1980 besuchten 20.000 Ausflügler Nordstrandisch-Moor, daß lediglich 179 ha groß ist. An Spitzentagen waren es etwa 500 Personen, die sich auf der Insel tummelten.

Lag die Zahl der Tagesausflügler auf Hooge 1951 noch bei 20.000 betrug sie 1979 schon 100.000. Diese Zahlen verdeutlichen, daß durch die riesige Zahl der Tagesausflügler, die die Zahl der Einwohner bei weitem übersteigt, eine immense Belastung entsteht. Und die heutigen Besucherzahlen dürften die genannten Zahlen sicherlich noch um einiges übersteigen. Probleme treten zum Beispiel bei der Entsorgung des anfallenden Mülls oder den sanitären sowie sonstigen Abwässern auf. Und für die Halligbewohner bedeuten die hohen Besucherzahlen auch einen beträchtlichen Eingriff in das Privatleben.

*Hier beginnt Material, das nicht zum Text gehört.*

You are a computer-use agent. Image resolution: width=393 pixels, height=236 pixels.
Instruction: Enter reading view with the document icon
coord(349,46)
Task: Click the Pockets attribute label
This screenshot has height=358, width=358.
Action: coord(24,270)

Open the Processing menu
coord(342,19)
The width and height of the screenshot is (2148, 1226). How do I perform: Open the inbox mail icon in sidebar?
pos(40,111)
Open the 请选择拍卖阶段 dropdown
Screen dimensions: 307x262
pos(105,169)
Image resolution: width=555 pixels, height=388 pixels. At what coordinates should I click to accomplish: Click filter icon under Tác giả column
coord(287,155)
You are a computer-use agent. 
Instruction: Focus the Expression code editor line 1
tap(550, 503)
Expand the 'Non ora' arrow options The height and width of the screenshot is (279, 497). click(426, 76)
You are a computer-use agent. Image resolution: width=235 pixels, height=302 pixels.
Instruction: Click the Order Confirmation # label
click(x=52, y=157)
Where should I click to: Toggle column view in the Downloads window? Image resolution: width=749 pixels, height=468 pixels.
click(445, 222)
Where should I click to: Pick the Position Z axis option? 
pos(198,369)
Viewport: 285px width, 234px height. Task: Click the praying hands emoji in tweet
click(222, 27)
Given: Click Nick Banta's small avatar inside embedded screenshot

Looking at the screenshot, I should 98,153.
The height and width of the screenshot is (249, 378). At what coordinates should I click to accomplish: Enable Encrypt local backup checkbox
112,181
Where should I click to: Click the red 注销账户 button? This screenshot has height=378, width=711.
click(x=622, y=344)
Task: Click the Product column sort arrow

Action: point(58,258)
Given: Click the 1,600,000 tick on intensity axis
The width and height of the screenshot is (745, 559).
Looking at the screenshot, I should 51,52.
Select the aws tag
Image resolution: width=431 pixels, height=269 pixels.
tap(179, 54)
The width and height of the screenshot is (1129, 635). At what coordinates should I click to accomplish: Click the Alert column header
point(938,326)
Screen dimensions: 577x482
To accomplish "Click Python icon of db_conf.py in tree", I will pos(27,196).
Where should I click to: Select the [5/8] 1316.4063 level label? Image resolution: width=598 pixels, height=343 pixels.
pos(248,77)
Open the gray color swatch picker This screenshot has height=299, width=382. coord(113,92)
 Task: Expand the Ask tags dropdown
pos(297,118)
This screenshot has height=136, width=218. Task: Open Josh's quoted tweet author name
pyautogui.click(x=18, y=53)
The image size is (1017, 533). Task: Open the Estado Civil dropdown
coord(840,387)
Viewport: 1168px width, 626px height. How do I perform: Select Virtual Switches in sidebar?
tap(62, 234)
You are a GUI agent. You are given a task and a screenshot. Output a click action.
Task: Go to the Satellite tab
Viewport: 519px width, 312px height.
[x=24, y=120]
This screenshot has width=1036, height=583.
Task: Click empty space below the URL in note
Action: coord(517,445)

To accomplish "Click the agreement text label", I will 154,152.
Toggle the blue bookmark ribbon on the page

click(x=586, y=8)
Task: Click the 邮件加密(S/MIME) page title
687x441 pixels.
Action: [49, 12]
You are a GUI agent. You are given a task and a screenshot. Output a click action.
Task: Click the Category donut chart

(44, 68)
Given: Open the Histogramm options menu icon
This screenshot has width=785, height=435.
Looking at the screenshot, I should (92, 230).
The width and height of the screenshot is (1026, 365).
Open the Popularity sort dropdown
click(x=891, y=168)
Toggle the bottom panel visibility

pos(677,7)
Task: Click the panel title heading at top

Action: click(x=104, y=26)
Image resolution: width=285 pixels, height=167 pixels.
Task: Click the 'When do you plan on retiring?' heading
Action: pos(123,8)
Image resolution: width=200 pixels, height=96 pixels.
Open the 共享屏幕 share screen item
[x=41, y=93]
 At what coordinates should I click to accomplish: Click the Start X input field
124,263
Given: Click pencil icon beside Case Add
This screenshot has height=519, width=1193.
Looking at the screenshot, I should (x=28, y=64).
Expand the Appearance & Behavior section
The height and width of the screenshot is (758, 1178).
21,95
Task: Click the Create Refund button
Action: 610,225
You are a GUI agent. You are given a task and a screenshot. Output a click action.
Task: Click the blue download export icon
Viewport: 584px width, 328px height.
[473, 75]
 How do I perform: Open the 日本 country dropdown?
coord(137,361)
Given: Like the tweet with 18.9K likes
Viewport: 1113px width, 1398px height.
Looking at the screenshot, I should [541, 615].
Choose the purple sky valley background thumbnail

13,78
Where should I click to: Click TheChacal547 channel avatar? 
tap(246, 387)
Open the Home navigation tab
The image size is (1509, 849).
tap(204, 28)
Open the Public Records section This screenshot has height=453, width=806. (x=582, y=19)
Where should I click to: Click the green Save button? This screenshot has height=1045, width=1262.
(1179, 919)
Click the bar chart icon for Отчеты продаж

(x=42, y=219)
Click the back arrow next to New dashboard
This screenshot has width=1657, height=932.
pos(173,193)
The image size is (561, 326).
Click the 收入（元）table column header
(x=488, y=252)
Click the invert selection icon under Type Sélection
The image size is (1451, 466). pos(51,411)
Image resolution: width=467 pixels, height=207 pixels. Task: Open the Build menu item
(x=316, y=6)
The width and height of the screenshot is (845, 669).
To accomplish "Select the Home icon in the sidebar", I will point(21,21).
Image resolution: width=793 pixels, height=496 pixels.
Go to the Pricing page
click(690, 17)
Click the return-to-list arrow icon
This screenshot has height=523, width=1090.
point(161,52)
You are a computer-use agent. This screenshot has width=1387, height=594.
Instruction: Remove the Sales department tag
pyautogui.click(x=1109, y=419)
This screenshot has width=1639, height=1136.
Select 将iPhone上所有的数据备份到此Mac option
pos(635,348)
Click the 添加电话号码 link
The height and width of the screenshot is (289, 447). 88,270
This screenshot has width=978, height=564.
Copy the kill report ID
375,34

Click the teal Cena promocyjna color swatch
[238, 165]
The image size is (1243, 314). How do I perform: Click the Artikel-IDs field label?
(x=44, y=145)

Verträglicher ist da schon die Gruppe der Dauergäste. Sie überschwemmen die Inseln nicht nur für einen kleinen Augenblick, sondern tauchen für eine längere Zeit in das dortige Leben ein. Und von dieser Gruppe profitieren die Halligbewohner, was die finanziellen Einnahmen angeht, sicherlich mehr.

4.3. Naturschutz

Der Naturschutz spielt schon seit längerer Zeit eine Rolle für die Halligen, was in der folgenden Auflistung deutlich wird:

1909 kaufte der Vogelschutzverein Jordsand die Hallig Norderoog, die seit der großen Halligflut 1825 unbewohnt war. Auf der Marscheninsel brüten und rasten sehr viele Seevögel, weshalb Norderoog 1939 auch zum Naturschutzgebiet erklärt wurde. Im Sommer überwacht ein Vogelwart die Insel und sorgt dafür, daß die Vögel ungestört bleiben. Die Hamburger Hallig (mittlerweile mit dem Festland verbunden) wurde 1930, Südfall 1959 und Süderoog 1977 zum Naturschutzgebiet erklärt.

Besonders in den letzten Jahrzehnten hat also der Naturschutz erheblich an Bedeutung gewonnen. Und dabei kam es zu verstärkten Konflikten mit den Halligbewohnern, deren alte Rechte durch Naturschutzinteressen eingeschränkt wurden. So zum Beispiel die Jagd auf Robben, Enten und Gänse, die Fischerei und das Seevogeleiersammeln.

Die Probleme macht besonders der Fall der Ringelgänse, die im Frühjahr und Sommer unter anderem auf den Halligen rasten, deutlich: Die Gänse landen zu Tausenden auf den Marscheninseln und grasen dort. Früher wurden sie gescheucht oder geschossen, doch das ist heute verboten. Und das bedeutet, daß die Gänse in Konkurrenz zu der Landwirtschaft treten, da sie weite Flächen kahl fressen, so daß für das Vieh geschweige denn zur Mahd wenig übrig bleib. Auf Gröde wurden 1979 an einem Tag schätzungsweise 9.500 Ringelgänse gezählt. Wenn man berücksichtigt, daß Gröde 230 ha mißt und eine Gans etwa 1kg Gras pro Tag frißt und alle drei Minuten einen Köttel fallen läßt, wird das Ausmaß der Belastung deutlich. Die Landwirte erhalten Entschädigungszahlungen aus Steuergeldern, aber trotzdem zeigt dieser weitere Aspekt, mit was für erschwerten Bedingungen die Halligbauern zu kämpfen haben.


Literaturverzeichnis

Leser, Hartmut et al.: DIERCKE - Wörterbuch Allgemeine Geographie Bd.1. Braunschweig. 1992

Harth, U.: Vom Zauber der Halligen. Hamburg. 1993.

Petersen, M.: Die Halligen: Küstenschutz - Sanierung - Naturschutz. Neumünster. 1981.

Quedens, G.: Die Halligen. 1980.

Quedens, G.: Die Halligen: Inseln unter Wind und Wolken. Hamburg. 1988.

Riecken, G.: Die Halligen im Wandel. 1982.